Collected data entries:
####

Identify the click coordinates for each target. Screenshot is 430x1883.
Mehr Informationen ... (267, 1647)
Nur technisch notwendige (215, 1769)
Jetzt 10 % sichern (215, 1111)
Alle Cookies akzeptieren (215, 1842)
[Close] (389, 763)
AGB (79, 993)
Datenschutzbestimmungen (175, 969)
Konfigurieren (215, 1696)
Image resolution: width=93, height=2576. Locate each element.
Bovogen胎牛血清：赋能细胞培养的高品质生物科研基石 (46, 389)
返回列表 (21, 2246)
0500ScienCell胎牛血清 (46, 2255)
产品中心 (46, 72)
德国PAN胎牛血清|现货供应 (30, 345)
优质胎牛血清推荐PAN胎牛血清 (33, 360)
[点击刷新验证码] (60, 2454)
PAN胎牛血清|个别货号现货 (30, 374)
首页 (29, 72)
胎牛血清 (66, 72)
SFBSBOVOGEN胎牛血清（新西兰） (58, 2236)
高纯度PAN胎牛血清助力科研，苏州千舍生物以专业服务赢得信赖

####

* _Required action_
Could you give the number of lines in the data above that contain the string "each", with no other words?

* _Exercise output_
2